──────── RECORD EXTRACTS ────────

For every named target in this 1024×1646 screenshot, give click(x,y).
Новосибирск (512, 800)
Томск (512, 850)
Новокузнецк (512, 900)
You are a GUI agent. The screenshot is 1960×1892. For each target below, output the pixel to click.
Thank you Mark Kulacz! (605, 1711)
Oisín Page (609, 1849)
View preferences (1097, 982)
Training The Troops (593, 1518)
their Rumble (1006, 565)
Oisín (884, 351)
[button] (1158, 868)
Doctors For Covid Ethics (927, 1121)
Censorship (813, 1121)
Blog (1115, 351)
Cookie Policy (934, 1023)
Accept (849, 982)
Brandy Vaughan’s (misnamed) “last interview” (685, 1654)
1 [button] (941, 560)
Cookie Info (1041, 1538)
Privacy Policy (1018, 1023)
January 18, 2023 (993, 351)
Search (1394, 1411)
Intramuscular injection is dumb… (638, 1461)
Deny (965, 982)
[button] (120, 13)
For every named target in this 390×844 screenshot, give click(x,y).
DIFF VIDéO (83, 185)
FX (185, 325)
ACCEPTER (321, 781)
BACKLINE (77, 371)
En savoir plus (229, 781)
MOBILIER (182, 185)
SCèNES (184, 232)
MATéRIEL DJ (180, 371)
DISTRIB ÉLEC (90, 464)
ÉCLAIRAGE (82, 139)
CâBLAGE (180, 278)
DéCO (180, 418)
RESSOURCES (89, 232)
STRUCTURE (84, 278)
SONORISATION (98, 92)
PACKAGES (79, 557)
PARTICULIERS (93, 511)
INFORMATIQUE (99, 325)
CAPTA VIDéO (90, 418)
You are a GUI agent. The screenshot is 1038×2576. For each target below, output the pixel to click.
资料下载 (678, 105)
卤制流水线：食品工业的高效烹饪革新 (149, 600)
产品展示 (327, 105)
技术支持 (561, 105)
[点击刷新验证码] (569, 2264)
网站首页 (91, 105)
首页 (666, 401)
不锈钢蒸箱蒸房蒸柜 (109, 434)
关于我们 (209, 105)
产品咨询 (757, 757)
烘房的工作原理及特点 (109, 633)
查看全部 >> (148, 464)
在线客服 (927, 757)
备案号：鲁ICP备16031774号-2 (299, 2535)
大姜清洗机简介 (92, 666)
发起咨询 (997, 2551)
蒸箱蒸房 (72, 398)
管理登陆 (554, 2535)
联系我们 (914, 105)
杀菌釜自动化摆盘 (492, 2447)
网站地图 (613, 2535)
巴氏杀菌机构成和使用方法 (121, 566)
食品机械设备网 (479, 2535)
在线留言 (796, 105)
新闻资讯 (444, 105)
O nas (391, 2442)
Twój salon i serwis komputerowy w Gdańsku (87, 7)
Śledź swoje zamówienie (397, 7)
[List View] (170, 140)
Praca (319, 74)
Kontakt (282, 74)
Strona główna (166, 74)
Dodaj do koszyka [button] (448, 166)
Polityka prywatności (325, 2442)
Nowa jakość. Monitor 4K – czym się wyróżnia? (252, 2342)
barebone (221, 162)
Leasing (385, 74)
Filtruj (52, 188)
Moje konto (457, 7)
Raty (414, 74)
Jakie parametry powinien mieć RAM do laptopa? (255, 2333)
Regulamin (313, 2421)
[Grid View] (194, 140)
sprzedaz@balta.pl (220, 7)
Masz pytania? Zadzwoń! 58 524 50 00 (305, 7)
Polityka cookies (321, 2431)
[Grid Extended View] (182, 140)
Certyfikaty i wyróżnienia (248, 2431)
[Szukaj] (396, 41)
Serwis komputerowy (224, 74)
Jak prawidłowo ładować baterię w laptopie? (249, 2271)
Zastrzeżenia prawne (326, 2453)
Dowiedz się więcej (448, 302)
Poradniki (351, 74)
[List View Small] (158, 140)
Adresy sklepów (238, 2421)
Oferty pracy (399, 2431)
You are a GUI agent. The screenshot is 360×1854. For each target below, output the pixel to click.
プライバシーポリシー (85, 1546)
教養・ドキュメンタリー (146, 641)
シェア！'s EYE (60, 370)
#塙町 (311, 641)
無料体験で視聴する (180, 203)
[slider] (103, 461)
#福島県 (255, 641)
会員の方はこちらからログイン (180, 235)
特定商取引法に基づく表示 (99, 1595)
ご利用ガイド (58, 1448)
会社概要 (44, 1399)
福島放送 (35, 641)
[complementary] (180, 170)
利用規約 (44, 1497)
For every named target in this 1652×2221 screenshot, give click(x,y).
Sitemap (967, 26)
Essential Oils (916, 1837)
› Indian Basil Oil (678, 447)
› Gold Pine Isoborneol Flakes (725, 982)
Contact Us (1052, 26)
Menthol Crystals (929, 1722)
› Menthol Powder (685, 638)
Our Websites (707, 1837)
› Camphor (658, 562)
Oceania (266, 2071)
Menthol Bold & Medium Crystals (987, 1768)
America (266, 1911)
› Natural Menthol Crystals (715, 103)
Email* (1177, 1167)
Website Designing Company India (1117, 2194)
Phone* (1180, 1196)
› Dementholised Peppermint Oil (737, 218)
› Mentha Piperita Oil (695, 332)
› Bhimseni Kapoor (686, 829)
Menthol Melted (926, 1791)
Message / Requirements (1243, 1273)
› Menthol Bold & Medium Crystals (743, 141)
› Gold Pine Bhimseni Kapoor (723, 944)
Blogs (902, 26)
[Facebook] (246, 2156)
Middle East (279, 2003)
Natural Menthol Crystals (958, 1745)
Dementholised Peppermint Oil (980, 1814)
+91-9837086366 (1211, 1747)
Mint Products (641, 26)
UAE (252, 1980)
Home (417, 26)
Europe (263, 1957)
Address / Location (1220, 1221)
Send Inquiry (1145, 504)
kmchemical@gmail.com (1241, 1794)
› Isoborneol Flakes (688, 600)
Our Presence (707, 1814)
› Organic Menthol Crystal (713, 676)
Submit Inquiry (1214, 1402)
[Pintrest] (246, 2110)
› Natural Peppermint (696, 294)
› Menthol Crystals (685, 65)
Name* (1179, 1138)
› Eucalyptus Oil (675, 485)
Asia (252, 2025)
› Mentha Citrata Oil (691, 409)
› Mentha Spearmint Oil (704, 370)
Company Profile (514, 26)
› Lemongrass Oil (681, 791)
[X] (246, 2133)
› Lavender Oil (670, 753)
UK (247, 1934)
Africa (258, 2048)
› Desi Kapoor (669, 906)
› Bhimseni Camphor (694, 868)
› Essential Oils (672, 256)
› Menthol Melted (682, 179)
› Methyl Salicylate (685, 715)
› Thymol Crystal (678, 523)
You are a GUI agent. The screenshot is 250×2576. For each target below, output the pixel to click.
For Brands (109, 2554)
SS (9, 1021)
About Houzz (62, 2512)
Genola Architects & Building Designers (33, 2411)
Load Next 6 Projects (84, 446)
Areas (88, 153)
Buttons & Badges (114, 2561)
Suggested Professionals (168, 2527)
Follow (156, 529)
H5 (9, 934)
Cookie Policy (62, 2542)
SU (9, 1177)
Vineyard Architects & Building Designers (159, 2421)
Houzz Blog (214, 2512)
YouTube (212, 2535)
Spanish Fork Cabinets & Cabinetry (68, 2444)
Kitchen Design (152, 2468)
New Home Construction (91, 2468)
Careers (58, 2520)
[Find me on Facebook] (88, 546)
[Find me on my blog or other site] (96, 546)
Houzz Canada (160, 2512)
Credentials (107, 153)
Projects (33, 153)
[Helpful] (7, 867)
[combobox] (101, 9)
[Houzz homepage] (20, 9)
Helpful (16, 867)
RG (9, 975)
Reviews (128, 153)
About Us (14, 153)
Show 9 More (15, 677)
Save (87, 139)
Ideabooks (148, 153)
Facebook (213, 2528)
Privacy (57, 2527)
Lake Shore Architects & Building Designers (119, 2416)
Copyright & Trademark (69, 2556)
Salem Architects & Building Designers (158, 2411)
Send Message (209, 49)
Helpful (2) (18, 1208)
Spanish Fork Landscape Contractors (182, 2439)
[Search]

────────

EXERCISE AIM.
Output the line holding "Follow (156, 529)", then every later line through the end of the records above, exactly as given and nothing else.

WORKED SOLUTION.
Follow (156, 529)
H5 (9, 934)
Cookie Policy (62, 2542)
SU (9, 1177)
Vineyard Architects & Building Designers (159, 2421)
Houzz Blog (214, 2512)
YouTube (212, 2535)
Spanish Fork Cabinets & Cabinetry (68, 2444)
Kitchen Design (152, 2468)
New Home Construction (91, 2468)
Careers (58, 2520)
[Find me on Facebook] (88, 546)
[Find me on my blog or other site] (96, 546)
Houzz Canada (160, 2512)
Credentials (107, 153)
Projects (33, 153)
[Helpful] (7, 867)
[combobox] (101, 9)
[Houzz homepage] (20, 9)
Helpful (16, 867)
RG (9, 975)
Reviews (128, 153)
About Us (14, 153)
Show 9 More (15, 677)
Save (87, 139)
Ideabooks (148, 153)
Facebook (213, 2528)
Privacy (57, 2527)
Lake Shore Architects & Building Designers (119, 2416)
Copyright & Trademark (69, 2556)
Salem Architects & Building Designers (158, 2411)
Send Message (209, 49)
Helpful (2) (18, 1208)
Spanish Fork Landscape Contractors (182, 2439)
[Search]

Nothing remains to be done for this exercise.